[Stored data entries]
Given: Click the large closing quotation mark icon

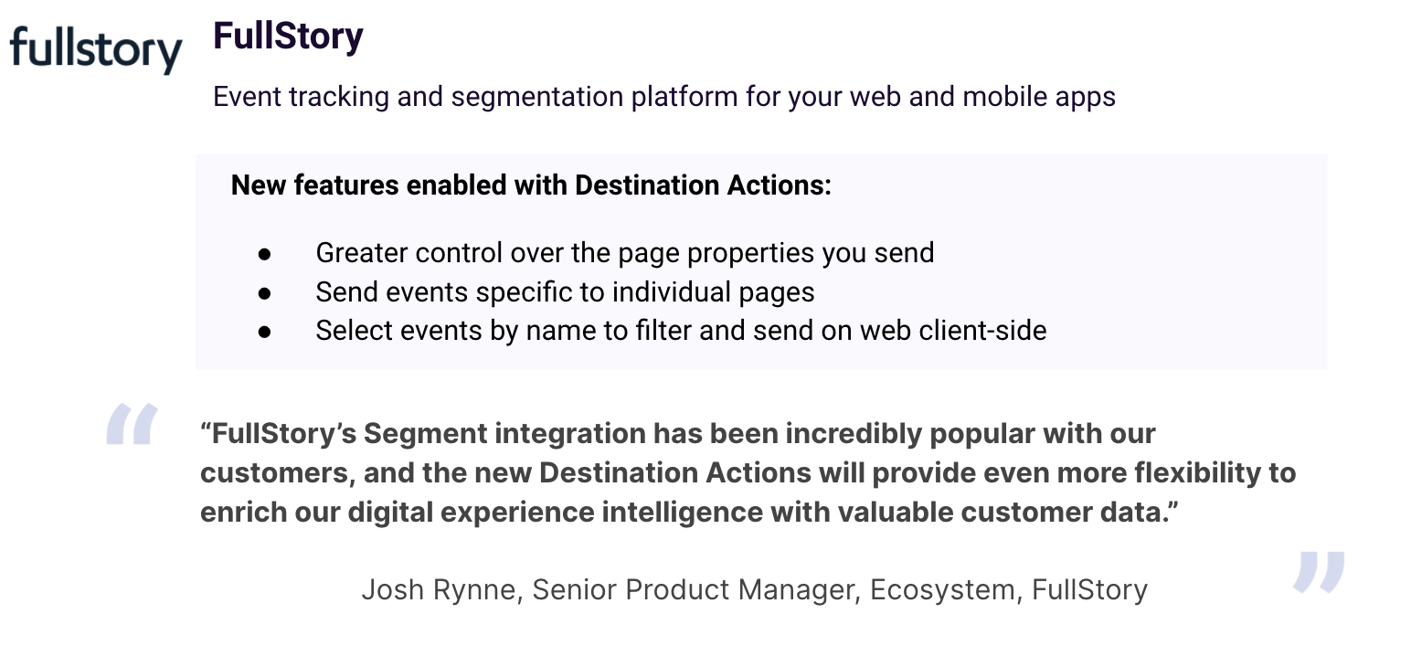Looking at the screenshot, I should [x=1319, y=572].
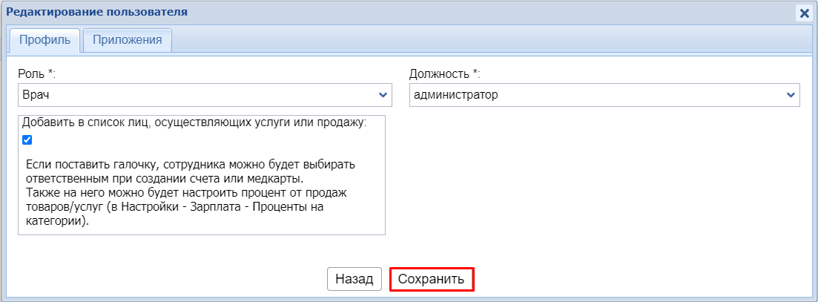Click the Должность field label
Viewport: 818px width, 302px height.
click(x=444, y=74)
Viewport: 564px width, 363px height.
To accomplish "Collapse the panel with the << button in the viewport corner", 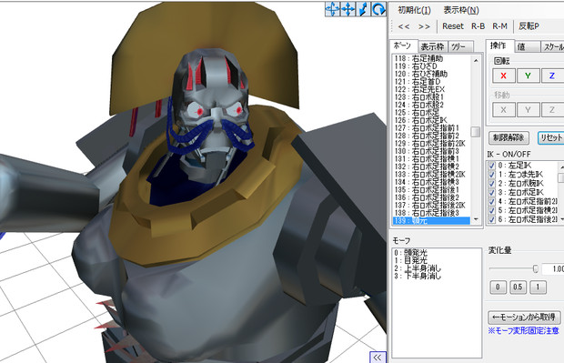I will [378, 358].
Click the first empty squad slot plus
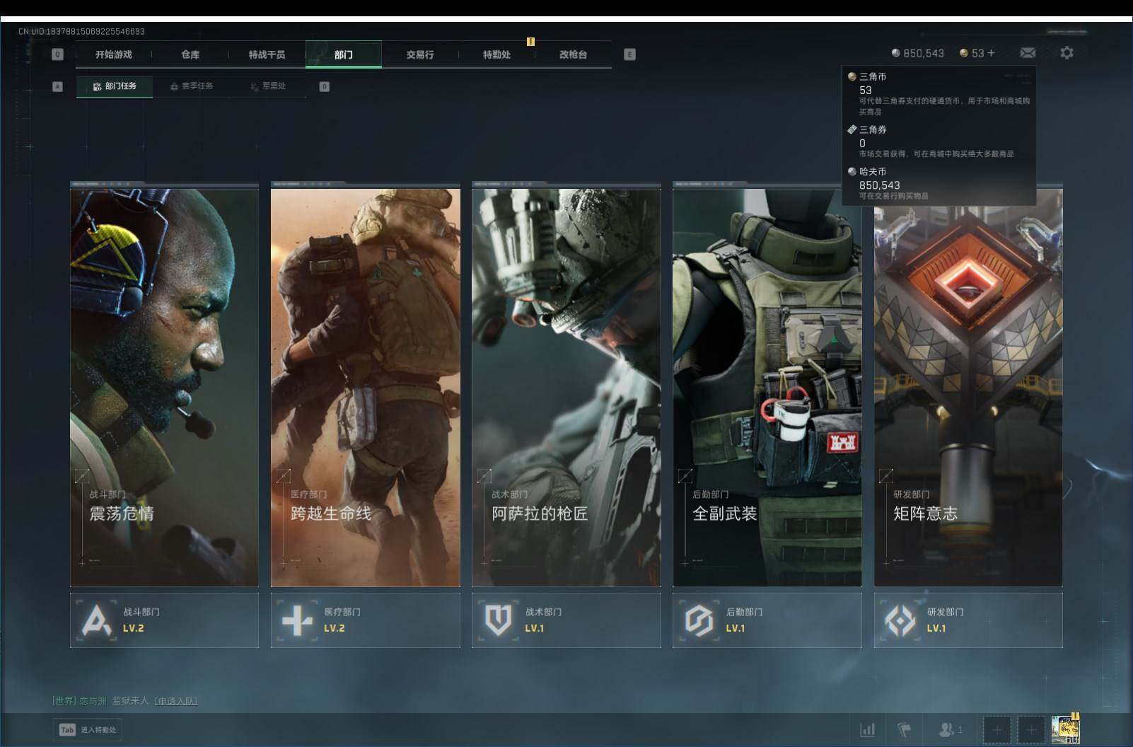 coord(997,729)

TASK REQUIREMENTS:
Print the data above from its first line through the line that has "Viewport: 564px width, 363px height.", exactly and with nothing else, omitting pictures.

TASK ANSWER:
Given: Click the large closing quotation mark icon

Looking at the screenshot, I should [x=1319, y=572].
Click the Должность field label
Viewport: 818px width, 302px height.
click(x=444, y=74)
Viewport: 564px width, 363px height.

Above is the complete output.